The Unabomber's first bomb, a mail bomb, exploded May 25, 1978, at Northwestern University near Chicago, injuring the security guard who opened it.
The bombs got bigger and more sophisticated. They were cunningly fashioned out of handmade parts made from commonplace items. Most featured delicately polished wood, fancy tooling and the signature ``FC,'' for Freedom Club.
In Lincoln, residents noticed that the mountain man on the bike occasionally left town. He'd hitch a ride with the local postman into Helena, where he'd stay in a cheap hotel. The postman would pick him up a few days later. In return, Kaczynski occasionally would give him a bag of parsnips from his garden.
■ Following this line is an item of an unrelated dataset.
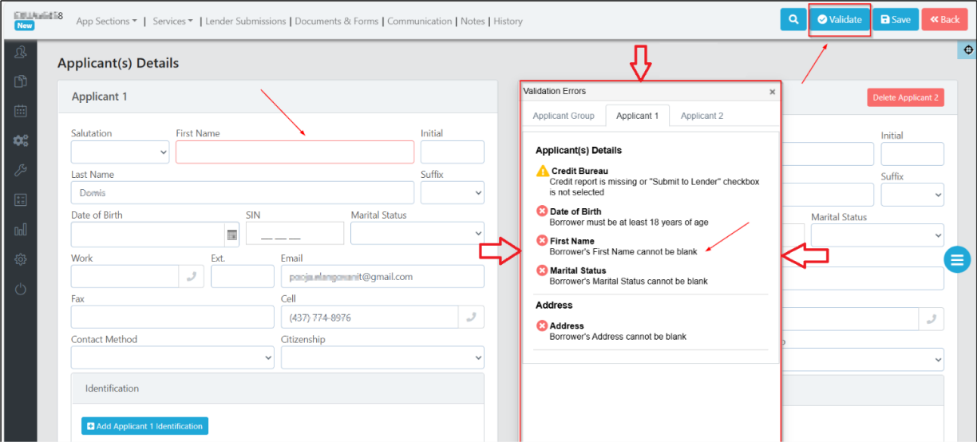Switch to Applicant Group validation tab
This screenshot has height=442, width=977.
(x=563, y=116)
Federal authorities suspect that from Helena, Kaczynski may have taken bus trips to the locales from which the bombs were mailed, staying at homeless shelters.
On Dec. 11, 1985, a bomb killed Hugh Campbell Scrutton, owner of a Sacramento, Calif., computer store. Three more severe injuries followed, as the Unabomber sent exploding packages to another computer store and two prominent scientists.
On Dec. 10, 1994, Thomas Mosser, a New York City ad executive, was killed by an exploding package.
On April 24, 1995, a package bomb from ``FC'' killed Gilbert P. Murray, president of the California Forestry Association.
Then came the manifesto.
``In order to get our message before the public with some chance of making a lasting impression, we've had to kill people,'' he wrote, laying out a detailed argument against modern technology, and calling for a return to primitive living.
``Permanent change in favor of freedom could be brought about only by persons prepared to accept radical, dangerous and unpredictable alteration of the entire system. In other words by revolutionaries, not reformers.''
Appearing in shackles before a federal judge in Helena on Thursday, Kaczynski looked pale and thin in the loose-fitting orange prison jumpsuit, his long hair unkempt and his rough beard flecked with gray. He faced the courtroom with a cocksure demeanor, like some wild prophet come down from the mountaintop.
And in the few words Kaczynski spoke in the courtroom, there was a hint of the ornate precision of those old mathematical proofs . . . and, the FBI says, of the Unabomber's deadly handiwork.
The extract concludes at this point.